Cinemas were struggling even before the pandemic. Scott Simon talks to reporter Matt Belloni about whether a blockbuster like the Top Gun sequel means theaters are coming back.
SCOTT SIMON, HOST:
It’s been quite a summer of movies – Minions, Thor, dinosaurs and cruise control.
(SOUNDBITE FROM MOVIE, “TOP GUN: MAVERICK”)
TOM CRUISE: (As Pete “Maverick” Mitchell) Good morning, aviators. Your captain is speaking. Today’s exercise is dogfighting.
SIMON: Tom Cruise’s “Top Gun: Maverick” has already surpassed $1.2 billion at the global box office, leading us to wonder if this success is a sign that movie theaters are back in business? Matt Belloni covers the film business and is the founder of Puck. Thank you very much for being with us.
MATT BELLONI: Thanks for having me.
SIMON: What does the success of “Top Gun: Maverick” mean? Is this an aberration or a sign of things to come?

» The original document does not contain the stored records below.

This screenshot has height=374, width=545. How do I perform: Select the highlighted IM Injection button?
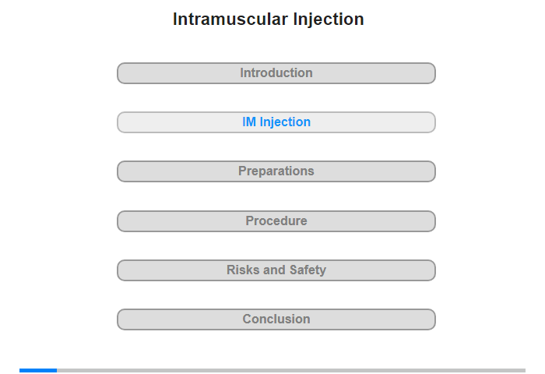[276, 122]
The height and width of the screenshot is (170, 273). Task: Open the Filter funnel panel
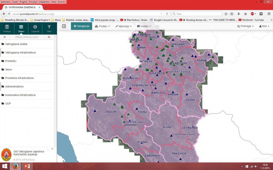coord(49,28)
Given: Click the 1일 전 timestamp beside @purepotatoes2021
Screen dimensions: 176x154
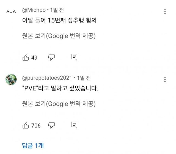Looking at the screenshot, I should [84, 78].
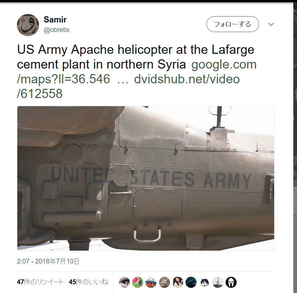This screenshot has width=297, height=293.
Task: Click the tweet timestamp 2:07 - 2018年7月10日
Action: point(48,261)
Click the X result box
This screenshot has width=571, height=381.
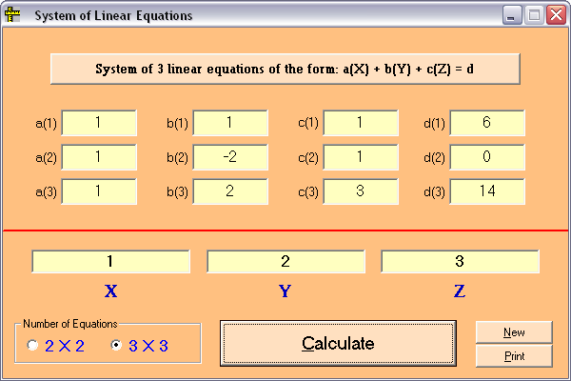pyautogui.click(x=110, y=261)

BELLONI: People say, oh, movies are coming back. And for a certain type of movie, yes, movies are coming back. We have the big hits – the Marvel movies are still doing well. Children’s movies showed with “Minions” and with – earlier, before the summer – “Sonic The Hedgehog” that you can bring back the family audience. Although the Disney movie “Lightyear” did not work in theaters. But the dramas, the average action movies that aren’t on the A-list franchises – they really struggled. And the studios are still somewhat scared. They just don’t release many of these movies in theaters. It’s partly due to the pandemic and some of the delays that have come along with it. But that’s partly because it’s a chicken-and-egg problem. They see no evidence that there is an audience for mid-budget and lower-budget dramas in theaters, so they simply don’t release them. But there cannot be a surprise hit if they are not in theaters.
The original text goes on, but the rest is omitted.